-- begin Reading passage --
CODECHEF Oct. Challenge 2014 Children Trips

@(XSY)[分塊, 倍增]

Description

There's a new trend among Bytelandian schools. The "Byteland Touristic Bureau" has developed a new project for the high-schoolers. The project is so-called "Children's Trips".

The project itself is very simple: there are some touristic routes in Byteland, and N touristic campuses (numbered from 1 to N). For the sake of economy, there are exactly N-1 road between them. Of course, even having this given, it is possible to travel from any touristic campus to any other one. Moreover, for the sake of safety, each road is no longer than 2 kilometers.

When some student wants to travel, he first chooses his starting campus - he is been delivered there (say) by a helicopter. He chooses his final destination campus as well. From his final destination, he will be transported to his home by (say) a helicopter, again. So that pupil won't travel any extra distance by foot. When the start and the finish are chosen and the pupil is delivered, he starts his moving by the only route. None of pupils is infinitely strong, so first the pupil looks at the map of the touristic routes, and then he chooses the furthest campus on his way that he can reach during the current day (by safety regulations, it is strictly prohibited to sleep not at the campus because there can be a little trouble with werewolves), and moves there. Then the new day begins, and it repeats till the moment when the destination is reached.
-- end Reading passage --
-- begin Recorded information --
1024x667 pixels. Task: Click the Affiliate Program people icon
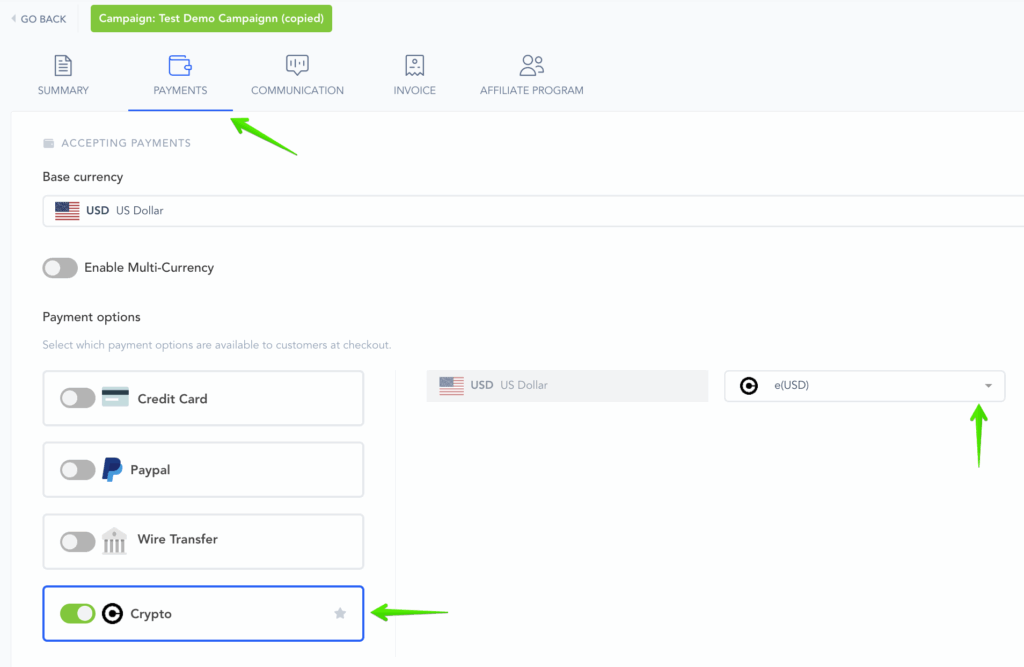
-- end Recorded information --
- _Exercise tasks_:
1. Answer these questions from the Children Trips problem statement. Give each answer on its own line with the matching letter.
(a) How many roads run between the N touristic campuses?
(b) What is the greatest length any single road can have?
(c) According to the safety regulations, why may a pupil sleep only at a campus?
2. Copy out everything in the Children Trips problem statement from "CODECHEF Oct. Challenge" down to "than 2 kilometers.".
3. Continue the Children Trips problem statement, picking up after its final sentence.

- _Responses per task_:
1.
(a) Exactly N-1 roads.
(b) 2 kilometers.
(c) Because there can be a little trouble with werewolves.

2.
CODECHEF Oct. Challenge 2014 Children Trips

@(XSY)[分塊, 倍增]

Description

There's a new trend among Bytelandian schools. The "Byteland Touristic Bureau" has developed a new project for the high-schoolers. The project is so-called "Children's Trips".

The project itself is very simple: there are some touristic routes in Byteland, and N touristic campuses (numbered from 1 to N). For the sake of economy, there are exactly N-1 road between them. Of course, even having this given, it is possible to travel from any touristic campus to any other one. Moreover, for the sake of safety, each road is no longer than 2 kilometers.

3.
Of course, not all the students created equal. Somebody is good in math, somebody in English, somebody in PE. So it's quite natural that all high-schoolers has different strengths.

We call the strength is the maximal number of kilometers that the pupil can pass in a day. And now you're given a lot of queries from the children. For every query, you are given the starting campus, the final campus and the strength. You are requested to calculate the number of days for every trip. The map of the campuses and the distances between them will be given to you as well.

Input

The first line of input contains the integer \(N\), denoting the number of campuses.

The next \(N-1\) lines contain triples of the form \(X\) \(Y\) \(D\) with the meaning that there is a road between the X-th and the Y-th campus with the length \(D\) kilometers.

Then there is a line with a single integer \(M\), denoting the number of queries.

Then, there are \(M\) lines with the triples of the form \(S\) \(F\) \(P\) with the meaning that the trip starts at the campus \(S\), ends at the campus \(F\) and the student has the strength of \(P\).

\[Output
For every query, please output the number of days on a separate line.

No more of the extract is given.